(Raw data)

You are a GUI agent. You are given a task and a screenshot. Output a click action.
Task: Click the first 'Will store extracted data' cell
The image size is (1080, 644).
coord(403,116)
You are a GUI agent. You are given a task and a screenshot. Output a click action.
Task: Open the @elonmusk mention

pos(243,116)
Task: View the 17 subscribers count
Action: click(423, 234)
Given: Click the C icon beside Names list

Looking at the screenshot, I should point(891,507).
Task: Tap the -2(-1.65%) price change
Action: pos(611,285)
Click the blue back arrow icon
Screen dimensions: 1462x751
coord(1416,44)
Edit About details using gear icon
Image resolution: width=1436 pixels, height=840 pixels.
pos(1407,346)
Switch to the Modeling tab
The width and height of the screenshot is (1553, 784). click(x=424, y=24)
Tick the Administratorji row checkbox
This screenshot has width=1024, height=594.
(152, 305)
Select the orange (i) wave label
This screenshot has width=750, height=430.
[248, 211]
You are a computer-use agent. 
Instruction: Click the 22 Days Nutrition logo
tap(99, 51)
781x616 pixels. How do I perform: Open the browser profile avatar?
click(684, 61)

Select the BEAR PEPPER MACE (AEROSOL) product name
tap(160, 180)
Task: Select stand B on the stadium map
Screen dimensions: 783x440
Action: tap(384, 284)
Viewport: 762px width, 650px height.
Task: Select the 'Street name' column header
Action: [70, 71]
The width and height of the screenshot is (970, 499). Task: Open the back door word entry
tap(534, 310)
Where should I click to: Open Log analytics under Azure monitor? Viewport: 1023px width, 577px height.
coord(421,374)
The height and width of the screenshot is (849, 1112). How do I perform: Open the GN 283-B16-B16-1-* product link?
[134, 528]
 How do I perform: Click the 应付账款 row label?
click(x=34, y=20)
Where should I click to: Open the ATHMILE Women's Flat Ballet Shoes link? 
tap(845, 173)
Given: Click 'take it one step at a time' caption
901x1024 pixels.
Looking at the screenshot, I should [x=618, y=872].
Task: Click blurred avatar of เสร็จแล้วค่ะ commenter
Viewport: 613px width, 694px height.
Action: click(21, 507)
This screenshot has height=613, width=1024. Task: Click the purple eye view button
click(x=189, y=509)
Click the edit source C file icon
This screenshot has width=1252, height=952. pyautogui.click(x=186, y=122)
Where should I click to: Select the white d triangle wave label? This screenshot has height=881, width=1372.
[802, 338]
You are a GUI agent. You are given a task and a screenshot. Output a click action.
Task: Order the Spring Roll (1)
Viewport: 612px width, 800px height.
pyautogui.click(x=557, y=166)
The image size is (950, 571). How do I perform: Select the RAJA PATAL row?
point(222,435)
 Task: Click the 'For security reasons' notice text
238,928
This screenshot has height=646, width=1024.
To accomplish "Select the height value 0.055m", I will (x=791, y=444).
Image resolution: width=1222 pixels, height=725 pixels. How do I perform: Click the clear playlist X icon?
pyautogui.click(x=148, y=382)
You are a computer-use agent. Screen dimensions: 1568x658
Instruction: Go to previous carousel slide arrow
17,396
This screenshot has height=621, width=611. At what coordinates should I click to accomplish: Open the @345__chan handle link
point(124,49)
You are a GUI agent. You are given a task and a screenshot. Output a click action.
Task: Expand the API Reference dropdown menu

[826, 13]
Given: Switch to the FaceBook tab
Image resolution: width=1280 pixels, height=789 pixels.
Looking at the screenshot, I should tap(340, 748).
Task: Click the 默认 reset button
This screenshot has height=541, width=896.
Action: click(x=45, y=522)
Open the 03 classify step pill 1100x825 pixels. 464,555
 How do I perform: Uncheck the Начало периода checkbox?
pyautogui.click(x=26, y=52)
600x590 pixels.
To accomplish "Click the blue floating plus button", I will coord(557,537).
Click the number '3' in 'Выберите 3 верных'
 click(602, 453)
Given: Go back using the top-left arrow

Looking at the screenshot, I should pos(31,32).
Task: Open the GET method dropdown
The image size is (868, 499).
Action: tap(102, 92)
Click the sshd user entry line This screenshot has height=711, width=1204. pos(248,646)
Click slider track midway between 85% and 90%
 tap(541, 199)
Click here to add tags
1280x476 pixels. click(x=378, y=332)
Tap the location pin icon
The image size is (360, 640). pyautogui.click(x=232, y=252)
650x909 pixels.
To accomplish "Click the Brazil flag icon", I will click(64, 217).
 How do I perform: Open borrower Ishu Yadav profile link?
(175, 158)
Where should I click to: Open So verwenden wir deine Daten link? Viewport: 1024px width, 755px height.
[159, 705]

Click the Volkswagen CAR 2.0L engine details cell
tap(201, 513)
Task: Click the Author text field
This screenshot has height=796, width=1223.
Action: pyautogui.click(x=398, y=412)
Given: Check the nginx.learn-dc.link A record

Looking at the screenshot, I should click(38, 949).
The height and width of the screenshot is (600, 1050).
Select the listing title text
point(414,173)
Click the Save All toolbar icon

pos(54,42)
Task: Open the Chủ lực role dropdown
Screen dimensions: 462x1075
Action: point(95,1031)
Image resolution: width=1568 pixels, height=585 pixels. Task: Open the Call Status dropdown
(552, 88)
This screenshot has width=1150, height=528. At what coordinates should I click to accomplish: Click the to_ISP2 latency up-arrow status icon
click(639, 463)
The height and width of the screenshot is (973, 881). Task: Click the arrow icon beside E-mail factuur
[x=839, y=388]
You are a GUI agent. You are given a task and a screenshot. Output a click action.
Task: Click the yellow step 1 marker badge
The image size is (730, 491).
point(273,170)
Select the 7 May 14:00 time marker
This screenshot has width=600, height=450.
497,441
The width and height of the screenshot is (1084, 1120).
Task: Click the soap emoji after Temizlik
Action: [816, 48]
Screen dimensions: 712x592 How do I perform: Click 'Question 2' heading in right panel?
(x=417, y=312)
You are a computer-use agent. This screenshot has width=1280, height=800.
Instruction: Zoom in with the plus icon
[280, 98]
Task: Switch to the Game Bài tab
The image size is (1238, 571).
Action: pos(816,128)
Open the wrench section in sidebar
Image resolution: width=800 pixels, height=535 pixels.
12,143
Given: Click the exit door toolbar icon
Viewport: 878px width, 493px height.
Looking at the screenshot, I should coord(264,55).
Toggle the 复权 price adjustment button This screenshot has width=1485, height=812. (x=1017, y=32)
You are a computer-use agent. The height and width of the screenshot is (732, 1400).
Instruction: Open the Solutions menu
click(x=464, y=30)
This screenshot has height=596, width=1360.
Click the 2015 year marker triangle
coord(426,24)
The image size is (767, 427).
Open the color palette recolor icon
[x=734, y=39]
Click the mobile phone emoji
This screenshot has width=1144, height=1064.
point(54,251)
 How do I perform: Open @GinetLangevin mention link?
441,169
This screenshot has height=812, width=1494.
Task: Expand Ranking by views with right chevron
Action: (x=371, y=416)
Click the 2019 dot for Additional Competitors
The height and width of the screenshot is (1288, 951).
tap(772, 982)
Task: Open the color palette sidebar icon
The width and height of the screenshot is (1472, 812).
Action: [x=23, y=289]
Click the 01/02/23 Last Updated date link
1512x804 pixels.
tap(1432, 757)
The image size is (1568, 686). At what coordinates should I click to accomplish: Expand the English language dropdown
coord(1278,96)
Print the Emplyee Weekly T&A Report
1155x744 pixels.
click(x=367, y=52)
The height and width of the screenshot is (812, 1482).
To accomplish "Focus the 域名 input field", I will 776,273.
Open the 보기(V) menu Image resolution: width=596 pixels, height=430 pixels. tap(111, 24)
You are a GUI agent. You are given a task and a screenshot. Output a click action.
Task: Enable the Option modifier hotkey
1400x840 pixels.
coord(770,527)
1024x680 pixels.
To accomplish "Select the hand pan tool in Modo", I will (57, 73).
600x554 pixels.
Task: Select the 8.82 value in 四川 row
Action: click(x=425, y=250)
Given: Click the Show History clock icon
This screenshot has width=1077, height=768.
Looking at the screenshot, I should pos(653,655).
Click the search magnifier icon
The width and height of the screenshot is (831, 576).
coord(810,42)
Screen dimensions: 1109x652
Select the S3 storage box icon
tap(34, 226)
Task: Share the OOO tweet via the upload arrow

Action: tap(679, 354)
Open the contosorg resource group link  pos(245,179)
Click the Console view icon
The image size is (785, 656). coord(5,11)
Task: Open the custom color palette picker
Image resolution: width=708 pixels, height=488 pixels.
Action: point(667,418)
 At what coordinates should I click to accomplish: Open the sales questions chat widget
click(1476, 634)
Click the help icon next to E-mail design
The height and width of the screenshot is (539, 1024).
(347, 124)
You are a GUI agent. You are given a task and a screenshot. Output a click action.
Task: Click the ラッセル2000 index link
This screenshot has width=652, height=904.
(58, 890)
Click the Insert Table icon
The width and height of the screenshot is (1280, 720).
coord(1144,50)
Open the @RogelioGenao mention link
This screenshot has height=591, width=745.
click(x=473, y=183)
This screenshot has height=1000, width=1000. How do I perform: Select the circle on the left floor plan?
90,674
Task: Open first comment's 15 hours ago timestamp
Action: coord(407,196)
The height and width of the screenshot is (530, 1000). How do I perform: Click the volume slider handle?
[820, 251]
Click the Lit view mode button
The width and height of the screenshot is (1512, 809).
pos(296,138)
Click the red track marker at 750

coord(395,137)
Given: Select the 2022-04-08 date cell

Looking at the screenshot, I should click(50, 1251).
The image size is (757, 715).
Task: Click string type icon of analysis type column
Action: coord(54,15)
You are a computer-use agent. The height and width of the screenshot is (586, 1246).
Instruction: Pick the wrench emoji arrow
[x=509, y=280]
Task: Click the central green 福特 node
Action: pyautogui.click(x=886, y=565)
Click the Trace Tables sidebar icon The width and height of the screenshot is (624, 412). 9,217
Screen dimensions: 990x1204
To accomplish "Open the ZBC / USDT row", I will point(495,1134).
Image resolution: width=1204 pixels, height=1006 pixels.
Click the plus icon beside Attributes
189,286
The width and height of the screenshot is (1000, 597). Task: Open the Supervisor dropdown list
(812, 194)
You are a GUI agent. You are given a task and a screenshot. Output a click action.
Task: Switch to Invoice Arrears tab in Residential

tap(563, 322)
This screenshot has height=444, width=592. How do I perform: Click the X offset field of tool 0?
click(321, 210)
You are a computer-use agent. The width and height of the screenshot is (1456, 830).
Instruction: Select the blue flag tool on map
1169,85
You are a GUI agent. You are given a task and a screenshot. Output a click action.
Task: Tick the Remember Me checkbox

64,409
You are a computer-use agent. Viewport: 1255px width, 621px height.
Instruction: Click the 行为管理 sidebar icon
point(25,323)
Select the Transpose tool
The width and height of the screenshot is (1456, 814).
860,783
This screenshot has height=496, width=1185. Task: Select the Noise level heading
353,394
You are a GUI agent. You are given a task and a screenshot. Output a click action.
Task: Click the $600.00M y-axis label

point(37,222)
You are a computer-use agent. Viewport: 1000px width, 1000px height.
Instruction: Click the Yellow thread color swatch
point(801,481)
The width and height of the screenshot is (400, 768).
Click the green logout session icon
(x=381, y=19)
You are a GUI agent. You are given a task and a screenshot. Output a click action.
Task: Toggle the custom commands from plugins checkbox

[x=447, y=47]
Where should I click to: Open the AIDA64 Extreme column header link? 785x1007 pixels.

(End Raw data)

- _Problem to solve_: Show, from the material above, each line that includes the string "step".

- _Your solution_:
Given: Click 'take it one step at a time' caption
Open the 03 classify step pill 1100x825 pixels. 464,555
Task: Click the yellow step 1 marker badge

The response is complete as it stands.